Plasmon-enhanced photocatalytic nanoreactors for selective inactivation of murine leukemia virus (MLV)

Abstract

The lack of effective virucides that can eradicate viruses under mild conditions that do not harm mammalian cells or high value biologics poses risks for the food, health care, and pharmaceutical industries. Here, we examine plasmonic nanoreactors that contain the photocatalyst [Ru(bpy)₃]²⁺ localized in the evanescent electric (E-) field of a silver nanoparticle (AgNP) as a selective virucide.

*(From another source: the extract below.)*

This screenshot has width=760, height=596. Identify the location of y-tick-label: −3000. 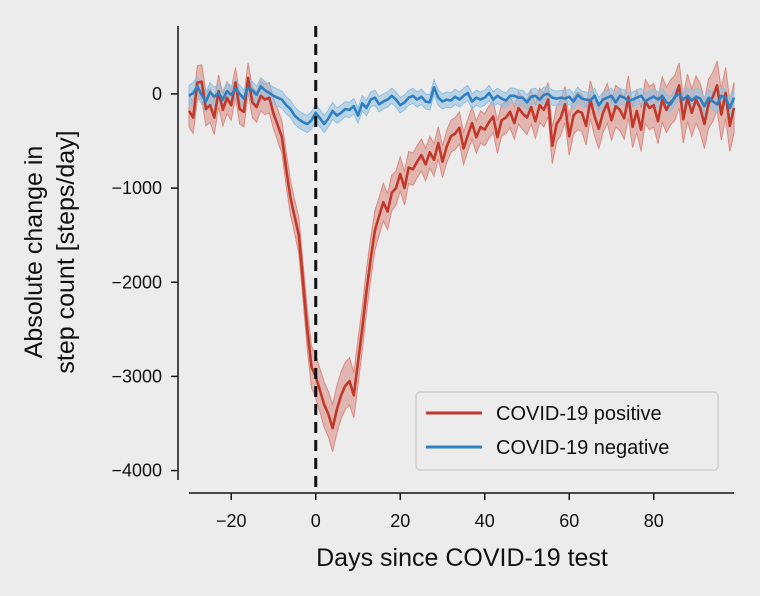
(136, 376). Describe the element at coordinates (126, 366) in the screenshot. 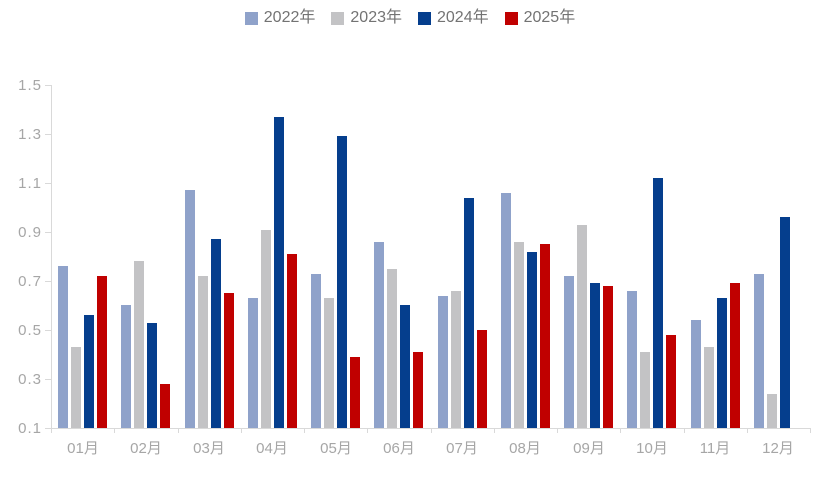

The AgNP is passivated by a lipid coating and functionalized with annexin V to target and bind enveloped viruses with surface-exposed phosphatidylserine and localize the light-driven reactivity of the plasmonic nanoreactor virucide (PNV) in the proximity of the virus to enhance inactivation efficacy and minimize collateral damage. The lipid coating prevents premature Ag⁺ release under “dark” conditions and minimizes cytotoxicity. Upon illumination at 470 nm, plasmon-enhanced excitation of [Ru(bpy)₃]²⁺ induces photoreactivity and generates reactive oxygen species (ROS) that damage the bound virus and increase the permeability of the lipid coating around the AgNP, facilitating the release of Ag⁺ ions. Using murine leukemia virus (MLV) as a model, annexin V-functionalized PNVs achieved over 85% viral inactivation after 30 minutes of illumination with 470 nm light (65 mW cm⁻²) at a 1 : 1 virus : PNV ratio, with no measurable cytotoxicity in mammalian host cells. These results demonstrate that PNVs combine light-activated reactivity with targeting to achieve potent, selective virucidal activity under mild conditions, paving a path to safeguarding biologics and cell cultures against viral contamination.